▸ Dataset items
- Opening Delimiter -
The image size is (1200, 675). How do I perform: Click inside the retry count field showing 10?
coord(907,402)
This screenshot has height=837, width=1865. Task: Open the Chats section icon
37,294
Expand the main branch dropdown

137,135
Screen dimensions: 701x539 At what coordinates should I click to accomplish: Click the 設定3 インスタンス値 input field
- Closing Delimiter -
Each line above must be reproduced exactly.

The image size is (1200, 675). How do I perform: Click inside the retry count field showing 10?
coord(907,402)
This screenshot has height=837, width=1865. Task: Open the Chats section icon
37,294
Expand the main branch dropdown

137,135
Screen dimensions: 701x539 At what coordinates should I click to accomplish: Click the 設定3 インスタンス値 input field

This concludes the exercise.